The long-expected death came at about 7am local time in Santiago, Chile, where Honecker fled at the beginning of last year after German judges ruled he was no longer fit to stand trial on manslaughter charges.

In a terse statement, Dieter Vogel, spokesman for the German government, said: 'Honecker failed in his political goals. His policies brought suffering to countless people in Germany. Out of respect for the dead, it is fitting to say little more about his role in post-war German history.'

Egon Krenz, Honecker's successor as East German leader, pleaded for a more charitable interpretation of his mentor's life, saying that at least he had given East Germans bread and work.

Few ordinary eastern Germans are likely to mourn Honecker's passing. To them he is the man who from 1971 to 1989 led a state in which many felt imprisoned. In 1961, Honecker personally supervised the building of the Berlin Wall, a monstrous barrier at which scores of East Germans were killed trying to flee west.

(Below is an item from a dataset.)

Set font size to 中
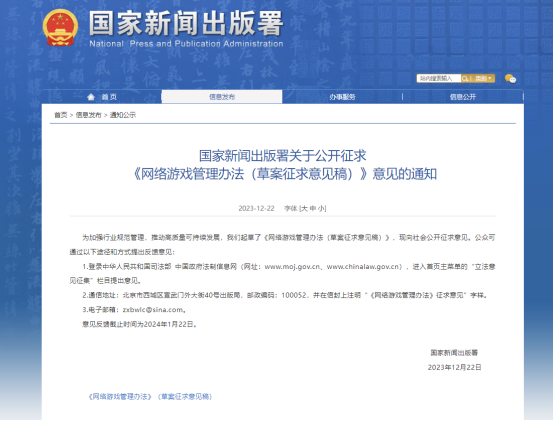This screenshot has height=421, width=553. (x=312, y=208)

When Germany united in 1990, the government in Bonn initiated legal proceedings against Honecker in connection with the deaths at the Wall. Attempts to bring him to trial, however, seemed doomed to failure - and even farce. In early 1991, Honecker fled to Moscow to avoid arrest. Then, when Communism collapsed in the Soviet Union, he sought refuge in the Chilean embassy in Moscow.

After months of diplomatic activity between Bonn, Moscow and Santiago, it was finally agreed that Honecker must return to Berlin to stand trial. After just two months in the dock, however, he was set free because of his failing health.

Two former aides were dismissed from the joint trial on grounds of age or illness, but three remaining middle-ranking officials were convicted of manslaughter and received long prison sentences. Like Honecker, all had denied any wrongdoing.

Since his release in January last year, Honecker and his wife, Margot, have lived with his daughter Sonja, who married a Chilean.

To the end, Honecker remained a convinced Communist, raising a clenched fist defiantly before the cameras at every opportunity. Not once in court did he express any regret for the victims of the shoot- to-kill policy at the Berlin Wall.